### YOUR INSTRUCTIONS
Retype the lines of the listing that run from the line containing "Open the Sampling" through the line containing "Action: coord(1460,252)", both included, with no changes.

************

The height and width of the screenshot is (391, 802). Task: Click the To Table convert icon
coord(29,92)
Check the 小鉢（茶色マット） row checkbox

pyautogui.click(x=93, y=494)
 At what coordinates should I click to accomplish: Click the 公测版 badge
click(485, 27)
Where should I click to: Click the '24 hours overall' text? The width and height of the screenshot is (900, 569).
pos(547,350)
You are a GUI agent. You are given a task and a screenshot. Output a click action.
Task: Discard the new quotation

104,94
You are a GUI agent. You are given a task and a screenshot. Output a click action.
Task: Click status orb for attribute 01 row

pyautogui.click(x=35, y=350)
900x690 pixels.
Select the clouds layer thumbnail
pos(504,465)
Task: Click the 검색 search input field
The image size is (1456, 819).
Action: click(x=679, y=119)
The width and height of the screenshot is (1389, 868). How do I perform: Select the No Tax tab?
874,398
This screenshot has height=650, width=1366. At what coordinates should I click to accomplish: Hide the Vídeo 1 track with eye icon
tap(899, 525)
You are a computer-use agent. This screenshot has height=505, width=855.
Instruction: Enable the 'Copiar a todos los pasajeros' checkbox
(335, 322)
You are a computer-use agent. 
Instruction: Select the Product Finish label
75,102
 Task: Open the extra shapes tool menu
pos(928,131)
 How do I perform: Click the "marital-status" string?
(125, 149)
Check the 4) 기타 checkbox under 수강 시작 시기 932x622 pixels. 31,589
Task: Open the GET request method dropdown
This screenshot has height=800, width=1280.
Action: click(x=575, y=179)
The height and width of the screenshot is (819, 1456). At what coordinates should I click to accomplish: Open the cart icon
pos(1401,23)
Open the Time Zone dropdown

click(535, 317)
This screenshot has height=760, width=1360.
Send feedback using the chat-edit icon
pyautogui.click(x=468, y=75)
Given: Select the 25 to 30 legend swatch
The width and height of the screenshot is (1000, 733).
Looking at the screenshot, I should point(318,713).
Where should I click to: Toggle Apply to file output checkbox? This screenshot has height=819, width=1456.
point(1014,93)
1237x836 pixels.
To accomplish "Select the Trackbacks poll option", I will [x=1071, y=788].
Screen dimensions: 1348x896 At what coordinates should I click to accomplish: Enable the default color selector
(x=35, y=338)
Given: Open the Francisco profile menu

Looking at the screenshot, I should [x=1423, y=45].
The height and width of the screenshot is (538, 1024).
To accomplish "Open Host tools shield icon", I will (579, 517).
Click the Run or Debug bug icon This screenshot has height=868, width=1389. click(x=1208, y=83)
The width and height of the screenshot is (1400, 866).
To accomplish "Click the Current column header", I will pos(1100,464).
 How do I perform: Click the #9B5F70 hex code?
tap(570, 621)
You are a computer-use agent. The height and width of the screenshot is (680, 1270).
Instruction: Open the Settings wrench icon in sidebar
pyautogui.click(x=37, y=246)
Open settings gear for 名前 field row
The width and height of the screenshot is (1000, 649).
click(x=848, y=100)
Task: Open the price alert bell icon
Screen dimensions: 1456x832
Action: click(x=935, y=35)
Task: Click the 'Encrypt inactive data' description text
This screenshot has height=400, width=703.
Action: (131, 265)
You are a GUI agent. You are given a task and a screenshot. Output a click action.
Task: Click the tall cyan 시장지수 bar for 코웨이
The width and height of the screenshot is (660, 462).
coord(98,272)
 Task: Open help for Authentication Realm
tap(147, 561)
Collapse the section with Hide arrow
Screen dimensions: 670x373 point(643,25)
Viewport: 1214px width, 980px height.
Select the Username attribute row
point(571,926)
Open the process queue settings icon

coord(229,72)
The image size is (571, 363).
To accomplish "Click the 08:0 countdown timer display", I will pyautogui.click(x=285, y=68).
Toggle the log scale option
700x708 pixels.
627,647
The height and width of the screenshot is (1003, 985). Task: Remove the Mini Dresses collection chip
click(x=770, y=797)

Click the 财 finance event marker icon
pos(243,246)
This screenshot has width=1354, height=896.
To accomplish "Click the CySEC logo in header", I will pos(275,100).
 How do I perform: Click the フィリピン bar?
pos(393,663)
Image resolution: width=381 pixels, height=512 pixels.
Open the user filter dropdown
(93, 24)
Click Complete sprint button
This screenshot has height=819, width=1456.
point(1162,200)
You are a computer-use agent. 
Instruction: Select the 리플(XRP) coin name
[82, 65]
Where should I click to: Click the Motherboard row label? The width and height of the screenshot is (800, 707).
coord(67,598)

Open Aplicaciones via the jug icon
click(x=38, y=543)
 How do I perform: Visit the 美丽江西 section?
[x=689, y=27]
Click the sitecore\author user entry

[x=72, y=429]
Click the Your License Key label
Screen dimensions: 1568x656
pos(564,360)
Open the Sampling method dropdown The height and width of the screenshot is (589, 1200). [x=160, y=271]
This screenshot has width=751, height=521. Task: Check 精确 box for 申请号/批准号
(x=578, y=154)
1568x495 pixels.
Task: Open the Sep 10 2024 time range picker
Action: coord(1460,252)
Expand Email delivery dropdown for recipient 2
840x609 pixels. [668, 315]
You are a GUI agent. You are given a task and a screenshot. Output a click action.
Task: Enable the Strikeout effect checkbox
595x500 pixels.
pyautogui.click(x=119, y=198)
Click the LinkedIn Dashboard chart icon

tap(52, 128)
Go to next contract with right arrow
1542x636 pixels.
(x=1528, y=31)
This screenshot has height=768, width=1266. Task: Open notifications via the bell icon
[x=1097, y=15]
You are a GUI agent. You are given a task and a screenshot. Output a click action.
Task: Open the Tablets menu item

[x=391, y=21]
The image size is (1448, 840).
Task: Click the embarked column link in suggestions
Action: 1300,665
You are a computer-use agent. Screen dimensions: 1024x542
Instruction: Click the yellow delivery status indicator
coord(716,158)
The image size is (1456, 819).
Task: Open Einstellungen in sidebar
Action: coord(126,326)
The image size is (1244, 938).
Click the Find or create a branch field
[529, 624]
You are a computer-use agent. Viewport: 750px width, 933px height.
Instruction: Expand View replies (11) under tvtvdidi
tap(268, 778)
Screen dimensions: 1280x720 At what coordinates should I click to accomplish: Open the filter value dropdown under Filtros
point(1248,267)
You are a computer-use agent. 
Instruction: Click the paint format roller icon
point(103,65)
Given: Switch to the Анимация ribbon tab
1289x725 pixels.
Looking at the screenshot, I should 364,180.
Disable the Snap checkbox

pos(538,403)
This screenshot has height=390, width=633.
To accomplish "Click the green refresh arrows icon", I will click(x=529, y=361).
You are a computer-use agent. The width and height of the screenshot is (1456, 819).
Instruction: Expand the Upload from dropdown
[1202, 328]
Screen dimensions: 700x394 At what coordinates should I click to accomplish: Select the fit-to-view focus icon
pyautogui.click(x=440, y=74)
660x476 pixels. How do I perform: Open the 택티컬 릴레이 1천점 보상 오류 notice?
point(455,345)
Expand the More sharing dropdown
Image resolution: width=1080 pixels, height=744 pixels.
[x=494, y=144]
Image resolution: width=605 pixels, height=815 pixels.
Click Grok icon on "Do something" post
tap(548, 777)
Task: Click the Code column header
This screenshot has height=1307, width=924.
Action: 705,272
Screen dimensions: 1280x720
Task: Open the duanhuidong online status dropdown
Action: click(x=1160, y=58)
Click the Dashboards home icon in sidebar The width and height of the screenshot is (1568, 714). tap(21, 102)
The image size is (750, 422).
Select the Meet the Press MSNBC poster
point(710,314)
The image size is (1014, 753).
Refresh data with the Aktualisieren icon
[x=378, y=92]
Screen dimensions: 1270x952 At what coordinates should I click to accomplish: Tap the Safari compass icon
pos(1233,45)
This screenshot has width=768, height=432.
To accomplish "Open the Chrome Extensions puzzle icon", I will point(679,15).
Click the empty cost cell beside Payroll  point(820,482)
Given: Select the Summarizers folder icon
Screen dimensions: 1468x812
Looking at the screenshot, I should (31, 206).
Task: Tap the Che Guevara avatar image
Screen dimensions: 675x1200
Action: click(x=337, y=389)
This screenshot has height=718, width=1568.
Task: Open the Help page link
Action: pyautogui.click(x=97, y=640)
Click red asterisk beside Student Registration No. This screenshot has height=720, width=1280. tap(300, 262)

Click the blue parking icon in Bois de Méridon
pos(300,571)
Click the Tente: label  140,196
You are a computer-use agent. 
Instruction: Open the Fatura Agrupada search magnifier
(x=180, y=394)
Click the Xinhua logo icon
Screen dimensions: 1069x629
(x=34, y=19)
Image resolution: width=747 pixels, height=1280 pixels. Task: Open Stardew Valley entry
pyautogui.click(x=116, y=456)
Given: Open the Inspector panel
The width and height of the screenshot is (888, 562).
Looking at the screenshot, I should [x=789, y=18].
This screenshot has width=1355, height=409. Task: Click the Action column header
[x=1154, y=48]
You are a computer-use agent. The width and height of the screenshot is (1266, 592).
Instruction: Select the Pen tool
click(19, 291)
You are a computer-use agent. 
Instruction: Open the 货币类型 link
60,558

************

### THE RESULT
Open the Sampling method dropdown The height and width of the screenshot is (589, 1200). [x=160, y=271]
This screenshot has width=751, height=521. Task: Check 精确 box for 申请号/批准号
(x=578, y=154)
1568x495 pixels.
Task: Open the Sep 10 2024 time range picker
Action: coord(1460,252)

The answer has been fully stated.